## Exercise objective
Reproduce every one of the rows below word for word, line by line.

## Raw records

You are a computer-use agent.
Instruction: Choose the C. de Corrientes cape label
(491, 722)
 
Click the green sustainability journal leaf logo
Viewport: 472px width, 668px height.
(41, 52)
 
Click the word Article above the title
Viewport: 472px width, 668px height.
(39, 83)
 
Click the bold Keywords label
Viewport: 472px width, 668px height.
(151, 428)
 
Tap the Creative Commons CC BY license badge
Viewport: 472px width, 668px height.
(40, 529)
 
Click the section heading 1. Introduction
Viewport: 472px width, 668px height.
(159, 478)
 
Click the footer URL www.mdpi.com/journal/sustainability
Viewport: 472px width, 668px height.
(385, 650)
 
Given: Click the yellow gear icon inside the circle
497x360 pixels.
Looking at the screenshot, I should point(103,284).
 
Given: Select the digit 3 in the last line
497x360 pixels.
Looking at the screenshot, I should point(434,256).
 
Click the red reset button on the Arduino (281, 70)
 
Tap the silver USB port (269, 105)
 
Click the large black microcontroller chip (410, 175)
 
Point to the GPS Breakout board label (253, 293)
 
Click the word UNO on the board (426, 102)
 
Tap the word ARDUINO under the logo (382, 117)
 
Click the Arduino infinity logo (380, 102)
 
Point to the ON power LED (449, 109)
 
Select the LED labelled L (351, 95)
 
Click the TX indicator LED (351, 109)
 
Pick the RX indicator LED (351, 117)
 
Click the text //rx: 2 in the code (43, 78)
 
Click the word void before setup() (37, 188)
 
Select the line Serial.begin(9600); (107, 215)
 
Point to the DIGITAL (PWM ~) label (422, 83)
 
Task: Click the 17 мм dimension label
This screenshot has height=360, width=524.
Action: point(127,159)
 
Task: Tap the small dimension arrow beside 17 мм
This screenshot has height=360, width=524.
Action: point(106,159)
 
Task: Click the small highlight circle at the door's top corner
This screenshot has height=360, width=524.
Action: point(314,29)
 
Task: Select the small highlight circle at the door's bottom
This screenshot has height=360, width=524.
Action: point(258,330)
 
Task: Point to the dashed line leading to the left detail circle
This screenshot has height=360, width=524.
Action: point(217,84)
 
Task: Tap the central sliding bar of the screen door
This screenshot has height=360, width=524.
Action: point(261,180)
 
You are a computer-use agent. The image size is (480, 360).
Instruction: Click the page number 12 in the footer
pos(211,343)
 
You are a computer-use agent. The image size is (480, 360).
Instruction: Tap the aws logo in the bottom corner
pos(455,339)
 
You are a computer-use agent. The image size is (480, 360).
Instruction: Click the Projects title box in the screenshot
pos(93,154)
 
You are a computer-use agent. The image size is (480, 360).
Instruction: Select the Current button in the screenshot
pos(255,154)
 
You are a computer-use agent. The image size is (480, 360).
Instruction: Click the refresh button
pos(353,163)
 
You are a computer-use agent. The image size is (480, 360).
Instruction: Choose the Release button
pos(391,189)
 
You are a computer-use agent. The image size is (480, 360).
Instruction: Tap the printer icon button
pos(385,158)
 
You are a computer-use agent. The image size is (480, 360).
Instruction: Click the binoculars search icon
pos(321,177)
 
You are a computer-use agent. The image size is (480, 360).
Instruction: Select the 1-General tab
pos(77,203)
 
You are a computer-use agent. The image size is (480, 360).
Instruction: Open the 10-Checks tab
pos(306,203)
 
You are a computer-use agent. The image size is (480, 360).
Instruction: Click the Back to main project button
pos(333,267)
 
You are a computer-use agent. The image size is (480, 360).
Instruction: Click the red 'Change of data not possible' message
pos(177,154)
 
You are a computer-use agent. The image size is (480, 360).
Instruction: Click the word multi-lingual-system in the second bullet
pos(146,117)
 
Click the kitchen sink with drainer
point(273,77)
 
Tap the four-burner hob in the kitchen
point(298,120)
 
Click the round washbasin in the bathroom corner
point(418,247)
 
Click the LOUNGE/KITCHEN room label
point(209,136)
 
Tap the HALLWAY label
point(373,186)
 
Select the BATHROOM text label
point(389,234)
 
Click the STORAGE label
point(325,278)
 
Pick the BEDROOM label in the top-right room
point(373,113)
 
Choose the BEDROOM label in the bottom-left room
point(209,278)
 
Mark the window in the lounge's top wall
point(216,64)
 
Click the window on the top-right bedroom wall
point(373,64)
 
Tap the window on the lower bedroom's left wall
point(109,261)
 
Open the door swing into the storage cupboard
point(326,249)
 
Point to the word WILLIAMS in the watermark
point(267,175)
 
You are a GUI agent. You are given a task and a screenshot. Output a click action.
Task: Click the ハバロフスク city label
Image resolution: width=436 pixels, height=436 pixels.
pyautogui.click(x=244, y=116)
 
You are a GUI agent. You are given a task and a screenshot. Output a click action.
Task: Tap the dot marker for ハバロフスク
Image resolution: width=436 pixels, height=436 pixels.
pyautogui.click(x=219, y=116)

## Expected answer
You are a computer-use agent.
Instruction: Choose the C. de Corrientes cape label
(491, 722)
 
Click the green sustainability journal leaf logo
Viewport: 472px width, 668px height.
(41, 52)
 
Click the word Article above the title
Viewport: 472px width, 668px height.
(39, 83)
 
Click the bold Keywords label
Viewport: 472px width, 668px height.
(151, 428)
 
Tap the Creative Commons CC BY license badge
Viewport: 472px width, 668px height.
(40, 529)
 
Click the section heading 1. Introduction
Viewport: 472px width, 668px height.
(159, 478)
 
Click the footer URL www.mdpi.com/journal/sustainability
Viewport: 472px width, 668px height.
(385, 650)
 
Given: Click the yellow gear icon inside the circle
497x360 pixels.
Looking at the screenshot, I should point(103,284).
 
Given: Select the digit 3 in the last line
497x360 pixels.
Looking at the screenshot, I should point(434,256).
 
Click the red reset button on the Arduino (281, 70)
 
Tap the silver USB port (269, 105)
 
Click the large black microcontroller chip (410, 175)
 
Point to the GPS Breakout board label (253, 293)
 
Click the word UNO on the board (426, 102)
 
Tap the word ARDUINO under the logo (382, 117)
 
Click the Arduino infinity logo (380, 102)
 
Point to the ON power LED (449, 109)
 
Select the LED labelled L (351, 95)
 
Click the TX indicator LED (351, 109)
 
Pick the RX indicator LED (351, 117)
 
Click the text //rx: 2 in the code (43, 78)
 
Click the word void before setup() (37, 188)
 
Select the line Serial.begin(9600); (107, 215)
 
Point to the DIGITAL (PWM ~) label (422, 83)
 
Task: Click the 17 мм dimension label
This screenshot has height=360, width=524.
Action: point(127,159)
 
Task: Tap the small dimension arrow beside 17 мм
This screenshot has height=360, width=524.
Action: point(106,159)
 
Task: Click the small highlight circle at the door's top corner
This screenshot has height=360, width=524.
Action: point(314,29)
 
Task: Select the small highlight circle at the door's bottom
This screenshot has height=360, width=524.
Action: point(258,330)
 
Task: Point to the dashed line leading to the left detail circle
This screenshot has height=360, width=524.
Action: point(217,84)
 
Task: Tap the central sliding bar of the screen door
This screenshot has height=360, width=524.
Action: point(261,180)
 
You are a computer-use agent. The image size is (480, 360).
Instruction: Click the page number 12 in the footer
pos(211,343)
 
You are a computer-use agent. The image size is (480, 360).
Instruction: Tap the aws logo in the bottom corner
pos(455,339)
 
You are a computer-use agent. The image size is (480, 360).
Instruction: Click the Projects title box in the screenshot
pos(93,154)
 
You are a computer-use agent. The image size is (480, 360).
Instruction: Select the Current button in the screenshot
pos(255,154)
 
You are a computer-use agent. The image size is (480, 360).
Instruction: Click the refresh button
pos(353,163)
 
You are a computer-use agent. The image size is (480, 360).
Instruction: Choose the Release button
pos(391,189)
 
You are a computer-use agent. The image size is (480, 360).
Instruction: Tap the printer icon button
pos(385,158)
 
You are a computer-use agent. The image size is (480, 360).
Instruction: Click the binoculars search icon
pos(321,177)
 
You are a computer-use agent. The image size is (480, 360).
Instruction: Select the 1-General tab
pos(77,203)
 
You are a computer-use agent. The image size is (480, 360).
Instruction: Open the 10-Checks tab
pos(306,203)
 
You are a computer-use agent. The image size is (480, 360).
Instruction: Click the Back to main project button
pos(333,267)
 
You are a computer-use agent. The image size is (480, 360).
Instruction: Click the red 'Change of data not possible' message
pos(177,154)
 
You are a computer-use agent. The image size is (480, 360).
Instruction: Click the word multi-lingual-system in the second bullet
pos(146,117)
 
Click the kitchen sink with drainer
point(273,77)
 
Tap the four-burner hob in the kitchen
point(298,120)
 
Click the round washbasin in the bathroom corner
point(418,247)
 
Click the LOUNGE/KITCHEN room label
point(209,136)
 
Tap the HALLWAY label
point(373,186)
 
Select the BATHROOM text label
point(389,234)
 
Click the STORAGE label
point(325,278)
 
Pick the BEDROOM label in the top-right room
point(373,113)
 
Choose the BEDROOM label in the bottom-left room
point(209,278)
 
Mark the window in the lounge's top wall
point(216,64)
 
Click the window on the top-right bedroom wall
point(373,64)
 
Tap the window on the lower bedroom's left wall
point(109,261)
 
Open the door swing into the storage cupboard
point(326,249)
 
Point to the word WILLIAMS in the watermark
point(267,175)
 
You are a GUI agent. You are given a task and a screenshot. Output a click action.
Task: Click the ハバロフスク city label
Image resolution: width=436 pixels, height=436 pixels.
pyautogui.click(x=244, y=116)
 
You are a GUI agent. You are given a task and a screenshot. Output a click action.
Task: Tap the dot marker for ハバロフスク
Image resolution: width=436 pixels, height=436 pixels.
pyautogui.click(x=219, y=116)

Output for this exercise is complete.